Reproduce the lines below verbatim, beginning with the line that contains "743x540 pixels. At" and ending with the line that contains "The image size is (1400, 850).", both included. Omit the pictures from your output.

» **DATA ENTRIES**

*****

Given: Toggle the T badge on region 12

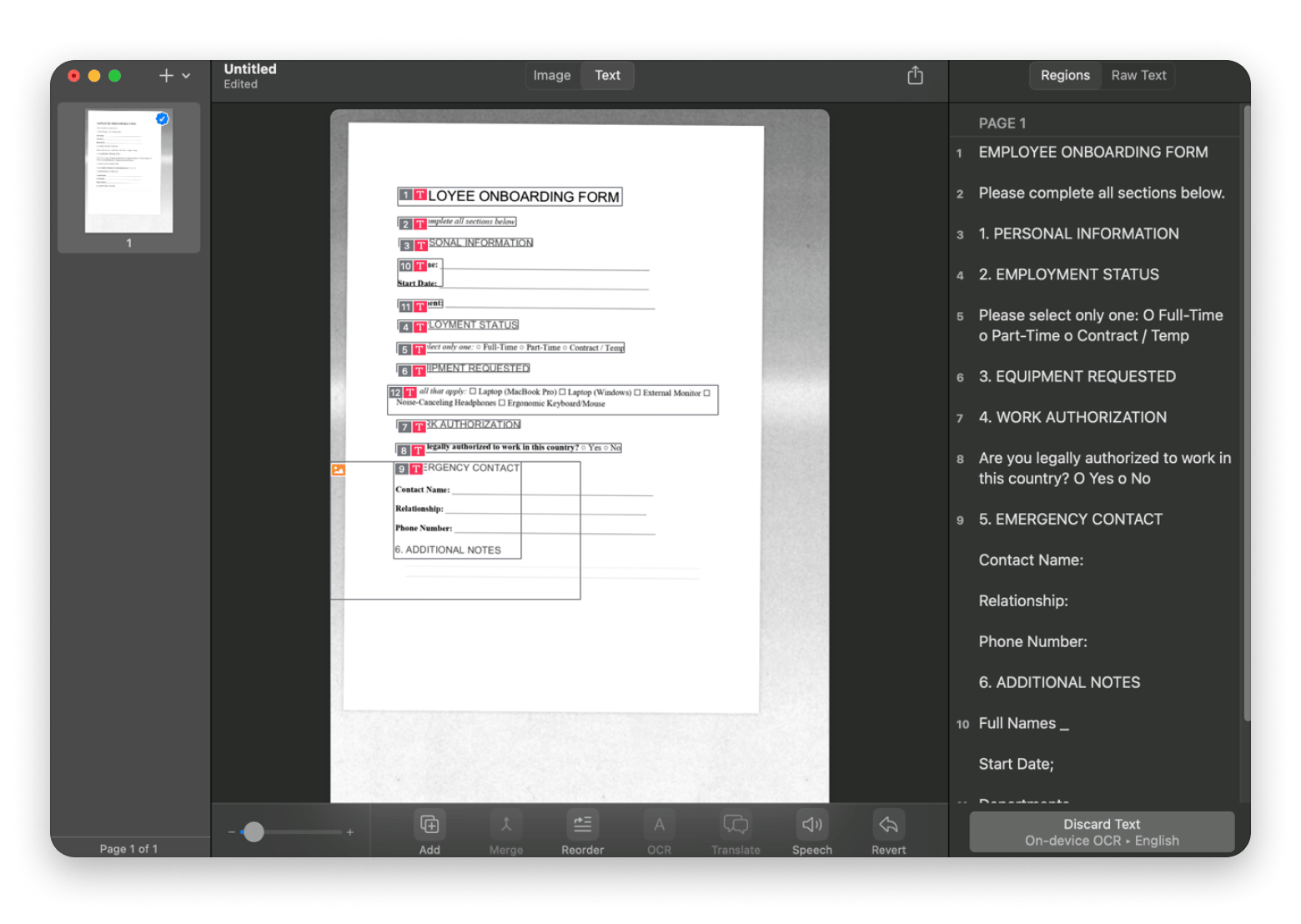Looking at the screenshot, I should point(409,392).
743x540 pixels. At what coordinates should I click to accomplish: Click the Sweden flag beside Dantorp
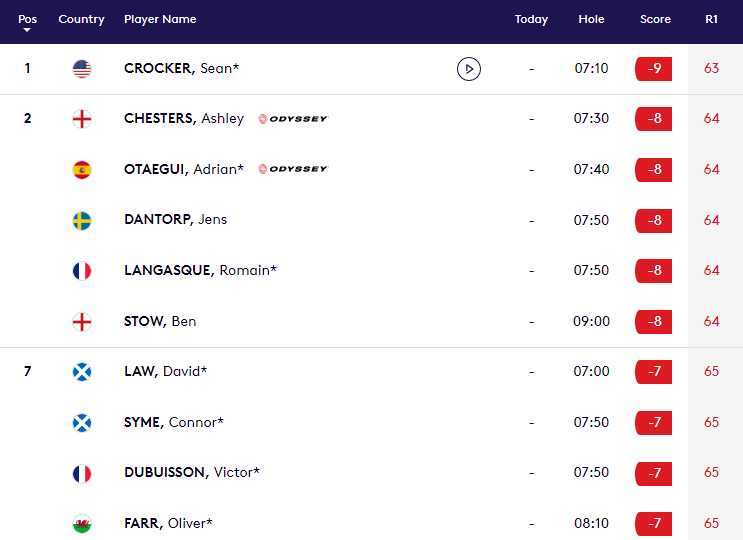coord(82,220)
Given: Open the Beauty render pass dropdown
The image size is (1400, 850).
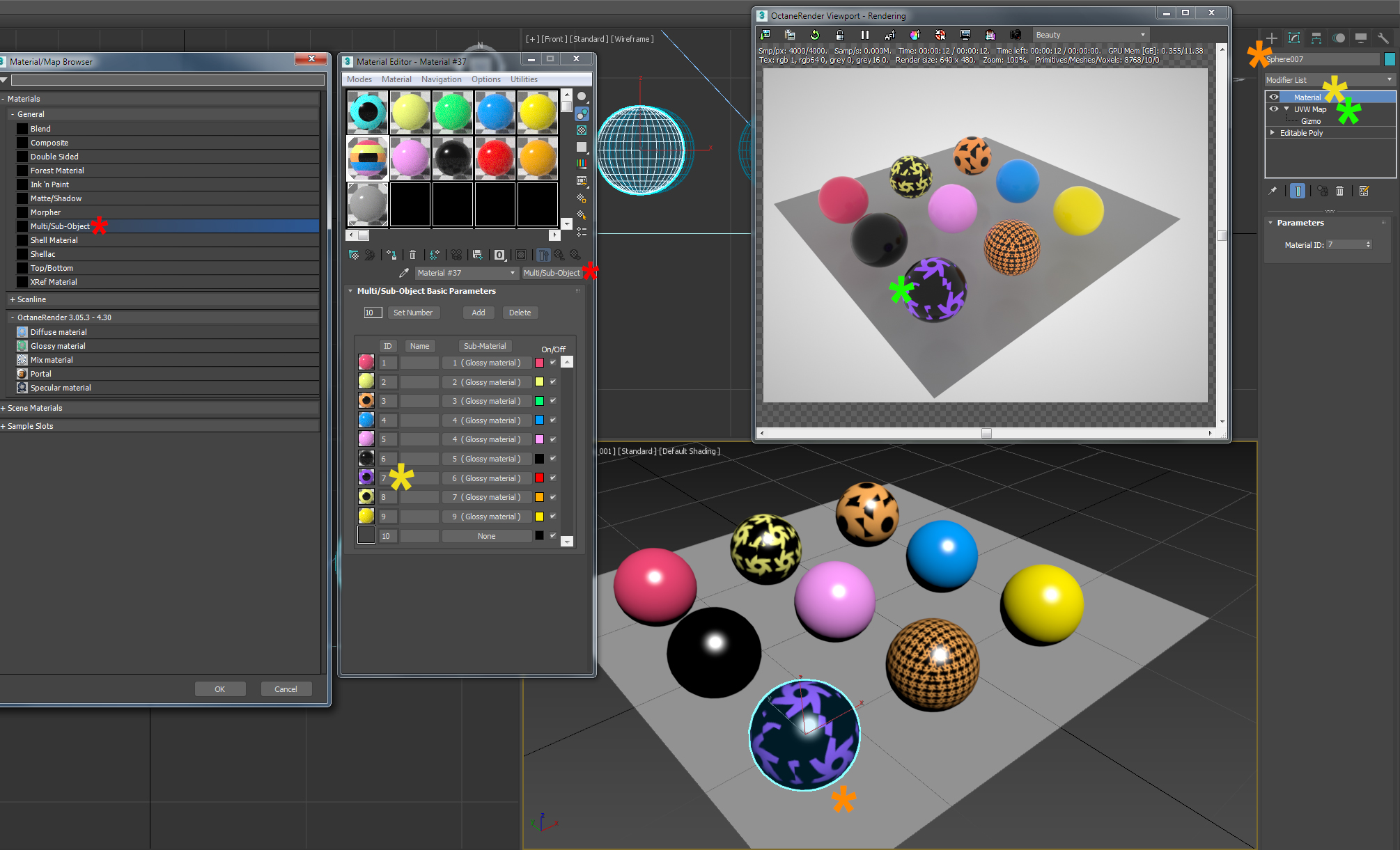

*****

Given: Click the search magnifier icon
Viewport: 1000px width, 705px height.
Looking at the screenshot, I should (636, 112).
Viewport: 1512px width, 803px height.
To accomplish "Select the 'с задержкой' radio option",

*****

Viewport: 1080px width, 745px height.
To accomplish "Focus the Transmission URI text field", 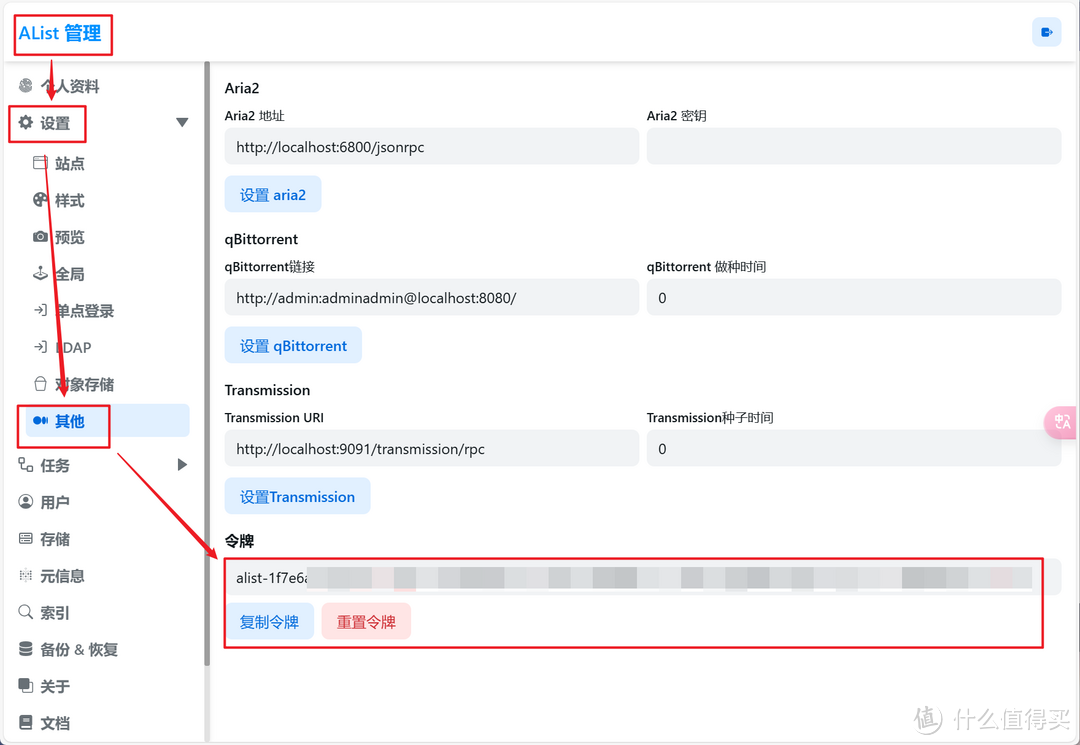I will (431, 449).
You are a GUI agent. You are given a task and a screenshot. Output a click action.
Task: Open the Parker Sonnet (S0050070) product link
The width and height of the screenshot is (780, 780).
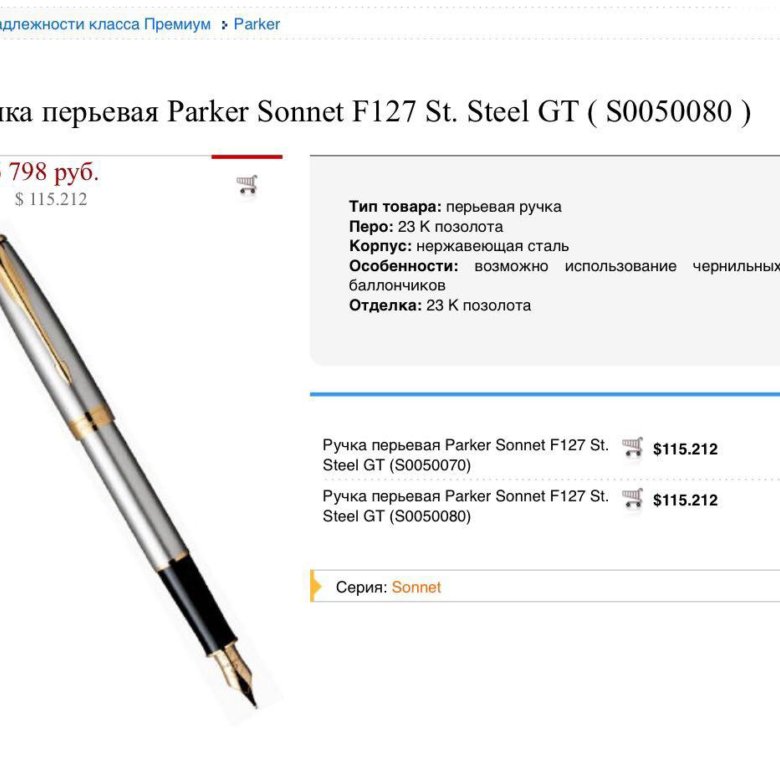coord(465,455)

*****

» **RESPONSE**
743x540 pixels. At what coordinates should I click to accomplish: Click the Sweden flag beside Dantorp
coord(82,220)
Given: Open the Beauty render pass dropdown
The image size is (1400, 850).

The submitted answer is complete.